Dans ce contexte particulièrement hétérogène l’Eglise a joué le minimum consensuel en amont des élections de 2015. La CET a appelé au respect des règles démocratiques et à la non violence. Conformément au rapport de la CVJR elle a souhaité que les réformes institutionnelles aboutissent et a participé à une délégation conjointe avec les églises protestantes auprès du président Faure pour qu’il avance sur les réformes. La délégation n’a bien sûr pas été entendue. La CJP n’a pas déployé d’observateurs électoraux. Après l’annonce des résultats, le président de la CET, Benoît Alowonou s’est réjoui de l’absence de violence qui montre la maturité pacifique du peuple togolais. Il a appelé les candidats à accepter les résultats et le président Faure à « laisser ses bras ouverts et travailler avec tout le monde ». Ite missa est.
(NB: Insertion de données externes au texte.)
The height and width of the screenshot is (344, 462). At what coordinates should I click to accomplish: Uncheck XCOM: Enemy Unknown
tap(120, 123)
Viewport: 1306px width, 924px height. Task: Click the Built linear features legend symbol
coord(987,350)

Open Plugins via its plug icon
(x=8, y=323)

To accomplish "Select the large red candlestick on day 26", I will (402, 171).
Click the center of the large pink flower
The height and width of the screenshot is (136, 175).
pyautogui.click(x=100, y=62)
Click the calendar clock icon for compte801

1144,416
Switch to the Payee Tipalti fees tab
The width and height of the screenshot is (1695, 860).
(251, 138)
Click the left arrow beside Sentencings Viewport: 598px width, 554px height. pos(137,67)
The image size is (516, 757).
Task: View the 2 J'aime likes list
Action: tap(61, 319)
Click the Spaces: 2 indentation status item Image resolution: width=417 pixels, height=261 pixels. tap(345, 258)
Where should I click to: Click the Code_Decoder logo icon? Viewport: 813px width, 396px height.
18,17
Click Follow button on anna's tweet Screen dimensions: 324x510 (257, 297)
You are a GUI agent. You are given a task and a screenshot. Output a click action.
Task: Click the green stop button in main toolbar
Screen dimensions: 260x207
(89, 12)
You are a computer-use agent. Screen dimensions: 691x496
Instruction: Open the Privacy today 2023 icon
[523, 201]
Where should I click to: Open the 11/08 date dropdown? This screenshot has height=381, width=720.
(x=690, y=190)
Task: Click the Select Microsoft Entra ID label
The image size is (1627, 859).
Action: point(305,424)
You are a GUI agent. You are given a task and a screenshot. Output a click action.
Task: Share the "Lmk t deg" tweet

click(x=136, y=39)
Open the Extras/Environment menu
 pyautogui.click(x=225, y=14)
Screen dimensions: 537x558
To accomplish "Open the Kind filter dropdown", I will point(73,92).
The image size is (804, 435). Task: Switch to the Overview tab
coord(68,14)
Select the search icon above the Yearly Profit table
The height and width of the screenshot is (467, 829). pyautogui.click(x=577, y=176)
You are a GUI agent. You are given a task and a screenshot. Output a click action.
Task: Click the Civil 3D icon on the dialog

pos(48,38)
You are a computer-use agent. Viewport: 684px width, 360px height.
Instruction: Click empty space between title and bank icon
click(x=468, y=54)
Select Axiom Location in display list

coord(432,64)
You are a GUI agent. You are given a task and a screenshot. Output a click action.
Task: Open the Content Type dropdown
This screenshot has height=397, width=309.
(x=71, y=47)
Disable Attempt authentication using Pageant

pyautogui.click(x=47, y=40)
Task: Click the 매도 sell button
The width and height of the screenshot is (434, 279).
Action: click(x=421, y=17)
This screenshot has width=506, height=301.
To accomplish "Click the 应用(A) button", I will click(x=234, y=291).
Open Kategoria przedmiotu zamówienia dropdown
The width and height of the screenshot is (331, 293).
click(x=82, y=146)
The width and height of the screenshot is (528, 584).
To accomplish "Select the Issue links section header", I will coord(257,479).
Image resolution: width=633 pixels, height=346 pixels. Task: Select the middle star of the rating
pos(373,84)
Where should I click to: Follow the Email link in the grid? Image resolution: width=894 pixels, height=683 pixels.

[1] Voir Golias Magazine n°158  Septembre octobre 2014.

[2] La communauté de San Egidio, une paroisse de Rome, a été créée par des laïques proches de Jean Paul II. Communauté piétiste, elle s’est spécialisée dans la diplomatie secrète. Ses fondateurs (Andréa Ricardi, Mario Giro) ont eu des responsabilités gouvernementales dans différents ministères de centre droit en Italie.